### YOUR ASSIGNMENT
Comb through the entries for "will" and pull out each line that holds it.

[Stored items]
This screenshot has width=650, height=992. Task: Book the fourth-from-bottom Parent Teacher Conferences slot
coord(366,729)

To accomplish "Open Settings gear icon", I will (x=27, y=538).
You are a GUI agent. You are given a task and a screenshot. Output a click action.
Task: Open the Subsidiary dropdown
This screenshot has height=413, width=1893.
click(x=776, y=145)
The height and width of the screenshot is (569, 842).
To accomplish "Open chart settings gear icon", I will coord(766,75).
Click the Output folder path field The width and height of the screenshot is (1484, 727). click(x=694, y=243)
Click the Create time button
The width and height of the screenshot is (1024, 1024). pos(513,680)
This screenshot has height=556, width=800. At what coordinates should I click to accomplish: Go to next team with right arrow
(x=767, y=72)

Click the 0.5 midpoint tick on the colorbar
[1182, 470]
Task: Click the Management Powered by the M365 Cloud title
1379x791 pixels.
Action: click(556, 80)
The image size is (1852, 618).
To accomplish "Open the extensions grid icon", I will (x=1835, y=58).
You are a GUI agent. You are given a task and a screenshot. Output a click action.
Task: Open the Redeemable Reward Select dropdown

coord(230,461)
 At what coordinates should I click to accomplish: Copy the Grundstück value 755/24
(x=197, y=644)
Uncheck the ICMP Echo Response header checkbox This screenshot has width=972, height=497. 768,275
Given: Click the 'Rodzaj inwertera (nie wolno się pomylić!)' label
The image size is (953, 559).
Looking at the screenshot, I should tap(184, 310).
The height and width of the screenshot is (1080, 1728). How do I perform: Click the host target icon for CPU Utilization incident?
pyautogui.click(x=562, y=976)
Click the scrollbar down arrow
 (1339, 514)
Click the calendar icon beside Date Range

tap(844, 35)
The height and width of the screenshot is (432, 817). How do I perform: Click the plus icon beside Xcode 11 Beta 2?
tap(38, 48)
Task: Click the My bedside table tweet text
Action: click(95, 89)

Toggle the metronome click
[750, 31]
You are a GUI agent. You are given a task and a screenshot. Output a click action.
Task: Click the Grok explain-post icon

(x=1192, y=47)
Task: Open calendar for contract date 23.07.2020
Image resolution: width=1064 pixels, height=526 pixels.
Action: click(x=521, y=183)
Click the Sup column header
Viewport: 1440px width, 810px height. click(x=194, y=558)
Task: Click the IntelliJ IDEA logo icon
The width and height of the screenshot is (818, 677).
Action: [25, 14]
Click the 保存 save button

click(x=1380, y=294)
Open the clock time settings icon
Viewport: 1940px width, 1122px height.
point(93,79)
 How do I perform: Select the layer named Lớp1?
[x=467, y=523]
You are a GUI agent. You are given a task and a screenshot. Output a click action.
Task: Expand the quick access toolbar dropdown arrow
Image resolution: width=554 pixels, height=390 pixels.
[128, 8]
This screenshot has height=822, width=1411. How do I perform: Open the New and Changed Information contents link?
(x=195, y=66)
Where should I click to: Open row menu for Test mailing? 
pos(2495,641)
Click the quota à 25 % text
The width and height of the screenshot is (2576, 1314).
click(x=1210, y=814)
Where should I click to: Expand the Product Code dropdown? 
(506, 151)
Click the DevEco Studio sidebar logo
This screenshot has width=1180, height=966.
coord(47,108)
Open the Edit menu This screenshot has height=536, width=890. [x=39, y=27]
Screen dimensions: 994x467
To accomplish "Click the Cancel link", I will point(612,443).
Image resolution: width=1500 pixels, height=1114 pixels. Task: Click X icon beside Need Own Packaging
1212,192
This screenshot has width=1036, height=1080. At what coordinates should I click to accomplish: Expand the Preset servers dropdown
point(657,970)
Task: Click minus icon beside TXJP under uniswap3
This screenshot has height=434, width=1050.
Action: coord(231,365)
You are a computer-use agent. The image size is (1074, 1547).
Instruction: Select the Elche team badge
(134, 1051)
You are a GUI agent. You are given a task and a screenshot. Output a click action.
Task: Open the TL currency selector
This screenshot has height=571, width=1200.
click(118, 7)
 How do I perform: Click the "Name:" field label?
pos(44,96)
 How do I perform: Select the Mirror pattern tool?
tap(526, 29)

### REPLY TO THE TASK
To accomplish "Open Settings gear icon", I will (x=27, y=538).
To accomplish "Open chart settings gear icon", I will coord(766,75).
To accomplish "Open the extensions grid icon", I will (x=1835, y=58).
To accomplish "Click the Cancel link", I will point(612,443).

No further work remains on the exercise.